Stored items
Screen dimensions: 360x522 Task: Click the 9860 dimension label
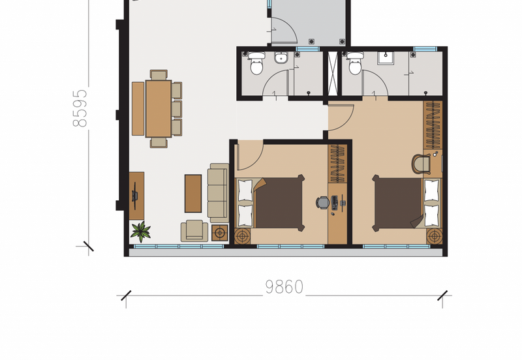284,287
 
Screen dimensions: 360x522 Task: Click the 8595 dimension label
80,108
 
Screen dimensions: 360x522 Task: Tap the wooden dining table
158,108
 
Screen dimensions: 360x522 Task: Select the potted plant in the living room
140,231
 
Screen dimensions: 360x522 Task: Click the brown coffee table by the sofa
193,193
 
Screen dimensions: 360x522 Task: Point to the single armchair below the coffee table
194,230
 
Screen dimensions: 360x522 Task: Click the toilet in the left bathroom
255,64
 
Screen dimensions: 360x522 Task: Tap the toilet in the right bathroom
355,64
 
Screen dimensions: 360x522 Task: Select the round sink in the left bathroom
282,58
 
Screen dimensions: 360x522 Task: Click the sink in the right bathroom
386,57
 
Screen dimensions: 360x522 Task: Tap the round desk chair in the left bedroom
322,203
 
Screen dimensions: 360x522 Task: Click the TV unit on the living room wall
136,195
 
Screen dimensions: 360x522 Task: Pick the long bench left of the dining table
138,108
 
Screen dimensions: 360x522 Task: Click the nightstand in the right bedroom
434,236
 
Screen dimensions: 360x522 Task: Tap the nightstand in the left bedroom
243,235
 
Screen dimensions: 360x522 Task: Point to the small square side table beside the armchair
220,233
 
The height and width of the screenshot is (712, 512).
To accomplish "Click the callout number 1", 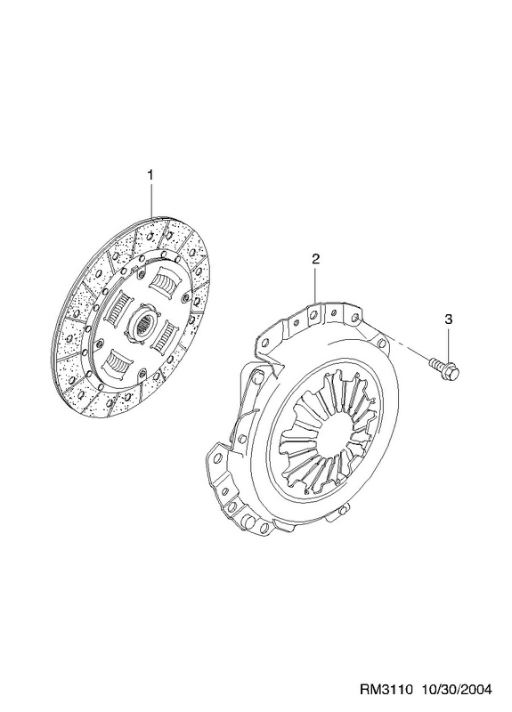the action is point(150,174).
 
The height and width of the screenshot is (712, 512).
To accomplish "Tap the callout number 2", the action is point(316,259).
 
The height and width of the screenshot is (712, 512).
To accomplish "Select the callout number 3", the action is point(449,320).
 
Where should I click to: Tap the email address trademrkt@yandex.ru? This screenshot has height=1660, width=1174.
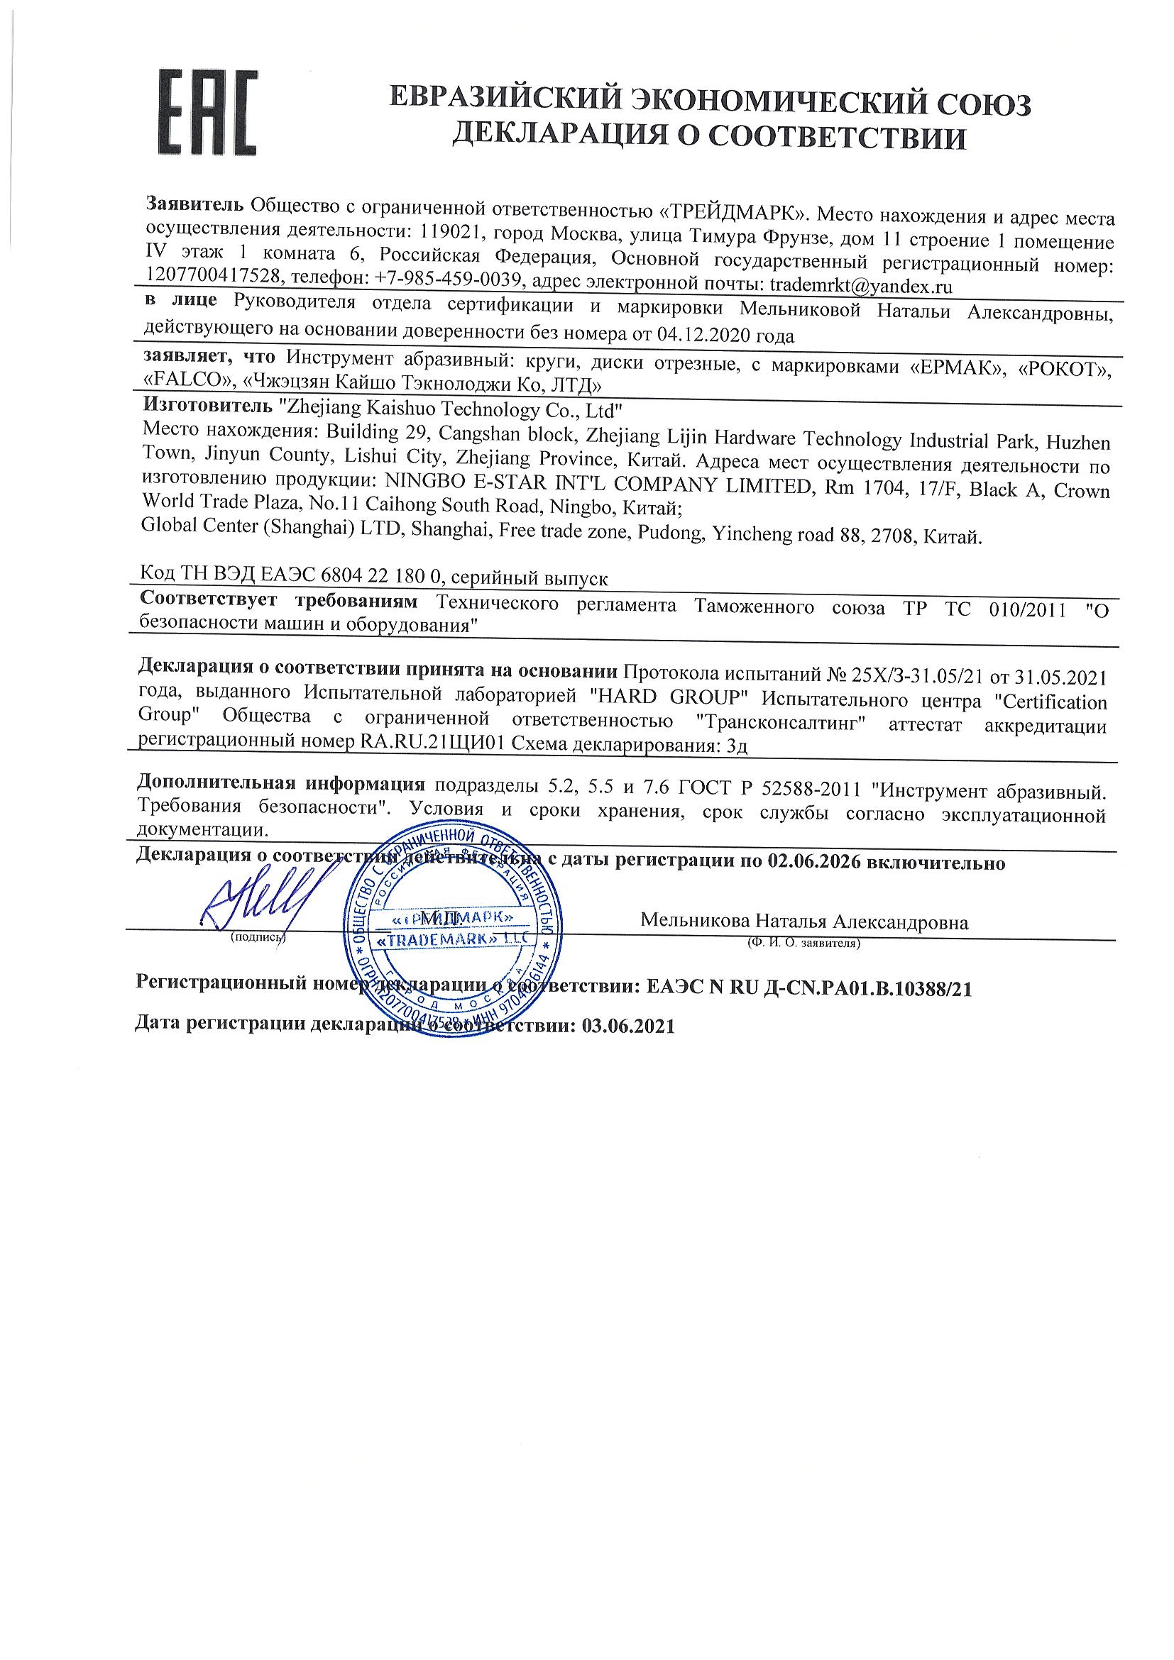click(860, 286)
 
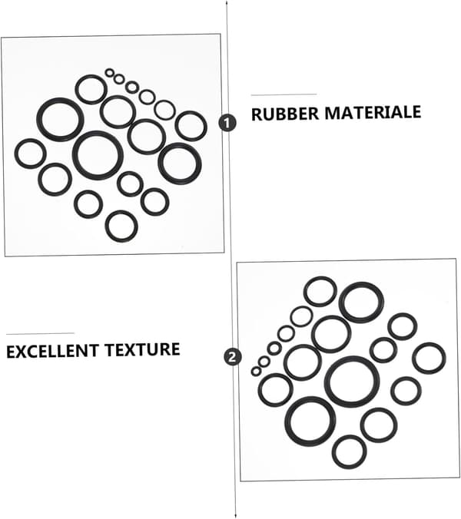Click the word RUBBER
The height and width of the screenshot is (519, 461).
pyautogui.click(x=284, y=114)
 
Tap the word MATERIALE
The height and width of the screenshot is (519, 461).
pyautogui.click(x=373, y=112)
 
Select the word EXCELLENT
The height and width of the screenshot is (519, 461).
pyautogui.click(x=52, y=351)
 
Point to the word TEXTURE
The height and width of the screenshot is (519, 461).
pyautogui.click(x=142, y=349)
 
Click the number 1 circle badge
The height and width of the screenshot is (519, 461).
pyautogui.click(x=227, y=123)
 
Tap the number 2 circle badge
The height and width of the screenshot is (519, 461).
pyautogui.click(x=232, y=357)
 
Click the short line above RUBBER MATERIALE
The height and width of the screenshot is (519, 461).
pyautogui.click(x=284, y=94)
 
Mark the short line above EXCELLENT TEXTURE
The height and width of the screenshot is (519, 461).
pyautogui.click(x=40, y=334)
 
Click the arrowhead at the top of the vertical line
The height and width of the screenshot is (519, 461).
pyautogui.click(x=227, y=2)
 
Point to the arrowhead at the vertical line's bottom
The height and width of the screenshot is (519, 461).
pyautogui.click(x=235, y=517)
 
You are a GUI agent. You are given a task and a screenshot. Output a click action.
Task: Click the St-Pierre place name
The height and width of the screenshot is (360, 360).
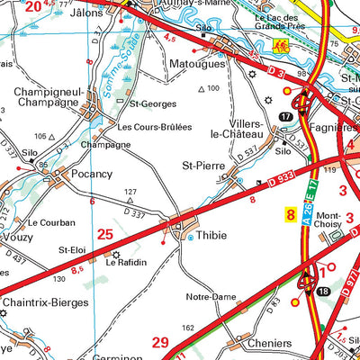(202, 165)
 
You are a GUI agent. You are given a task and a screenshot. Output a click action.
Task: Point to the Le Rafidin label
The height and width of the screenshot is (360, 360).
(126, 263)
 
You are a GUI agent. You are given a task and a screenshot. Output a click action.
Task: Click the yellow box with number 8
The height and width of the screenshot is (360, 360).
(289, 215)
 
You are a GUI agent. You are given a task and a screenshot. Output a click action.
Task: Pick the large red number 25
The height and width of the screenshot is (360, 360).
(105, 234)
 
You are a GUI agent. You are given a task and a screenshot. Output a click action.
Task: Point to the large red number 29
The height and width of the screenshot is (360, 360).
(160, 341)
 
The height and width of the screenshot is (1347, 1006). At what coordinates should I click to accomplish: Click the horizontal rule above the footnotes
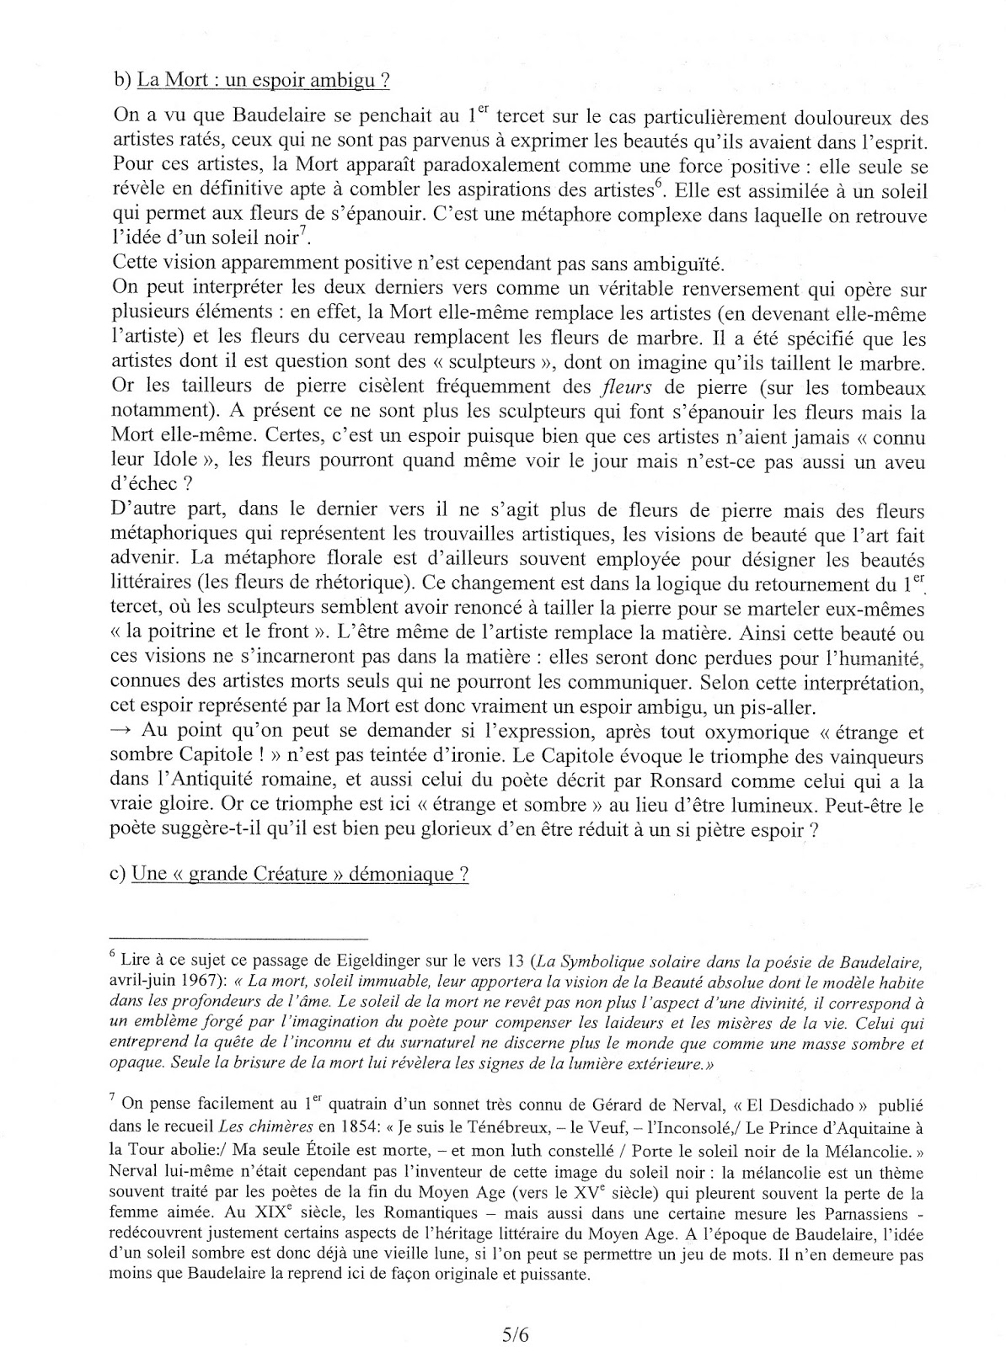(x=239, y=937)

(Problem statement)
Express the lines from the one containing "Mark the short line above EXCELLENT TEXTURE" through the end of the stored items as a JSON list of strings, one string per line and with blank lines left out. Omit the pictures.

(Worked answer)
[
  "Mark the short line above EXCELLENT TEXTURE",
  "The height and width of the screenshot is (519, 461).",
  "pyautogui.click(x=40, y=334)",
  "Click the arrowhead at the top of the vertical line",
  "The height and width of the screenshot is (519, 461).",
  "pyautogui.click(x=227, y=2)",
  "Point to the arrowhead at the vertical line's bottom",
  "The height and width of the screenshot is (519, 461).",
  "pyautogui.click(x=235, y=517)",
  "You are a GUI agent. You are given a task and a screenshot. Output a click action.",
  "Task: Click the St-Pierre place name",
  "The height and width of the screenshot is (360, 360).",
  "(202, 165)",
  "You are a GUI agent. You are given a task and a screenshot. Output a click action.",
  "Task: Point to the Le Rafidin label",
  "The height and width of the screenshot is (360, 360).",
  "(126, 263)",
  "You are a GUI agent. You are given a task and a screenshot. Output a click action.",
  "Task: Click the yellow box with number 8",
  "The height and width of the screenshot is (360, 360).",
  "(289, 215)",
  "You are a GUI agent. You are given a task and a screenshot. Output a click action.",
  "Task: Pick the large red number 25",
  "The height and width of the screenshot is (360, 360).",
  "(105, 234)",
  "You are a GUI agent. You are given a task and a screenshot. Output a click action.",
  "Task: Point to the large red number 29",
  "The height and width of the screenshot is (360, 360).",
  "(160, 341)",
  "The height and width of the screenshot is (1347, 1006). At what coordinates should I click to accomplish: Click the horizontal rule above the footnotes",
  "(x=239, y=937)"
]